Mom Test interviews + a Carrd landing page + a Stripe payment link. Cost: $20/year for Carrd, free for Stripe (they take a fee per transaction), $50-200 in coffee for interview meetings. Total under $250. Produces: 10-15 interview transcripts + a Fake Door Test landing page + behavioral conversion data. That's the floor.
Why does ShipFit cost $5 when I can DIY for free?
Two reasons. (1) Decision time. DIY validation typically takes 60-100 hours; ShipFit compresses the decision portion to 30-60 minutes (interviews still take buyer time). (2) Discipline. DIY validation often skips the parts that produce real signal because they're uncomfortable (the actual interviews, the actual pre-order ask). ShipFit forces all 9 stages and refuses to advance if a stage's evidence is weak. The $5 isn't paying for analysis; it's paying for not letting yourself fool yourself.
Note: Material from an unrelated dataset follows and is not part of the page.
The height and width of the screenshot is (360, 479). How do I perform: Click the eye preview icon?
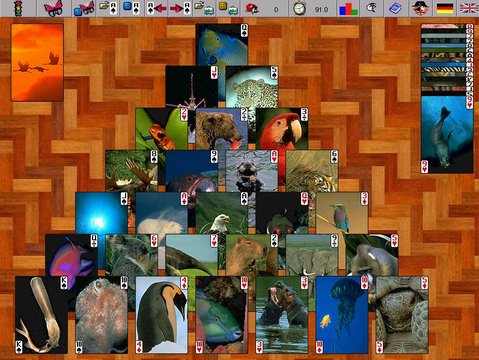(371, 8)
When is a $25K consultant worth it?
Rarely for pre-revenue founders. Consultants are useful when (a) the idea is highly regulated and a consultant's domain knowledge offsets the validation work, (b) you're raising and need a third-party-stamped market analysis, or (c) you've already validated informally and need an independent stress test before committing capital. For 'should I build this?' decisions, $25K worth of consultant time produces a slide deck. $25K worth of buyer interviews and pre-order tests produces actual evidence. The second is more useful.
What are the hidden costs of NOT validating?
$20,000-80,000 in opportunity cost, freelance fees, infrastructure, and personal savings if the idea turns out to be wrong. Plus 6-9 months of your life. Plus the morale cost of shipping something nobody wants. The math is brutal: even a 20% chance of building the wrong thing has an expected cost an order of magnitude higher than the cost of running validation. Validation isn't a cost; it's insurance with a calculable, positive expected return.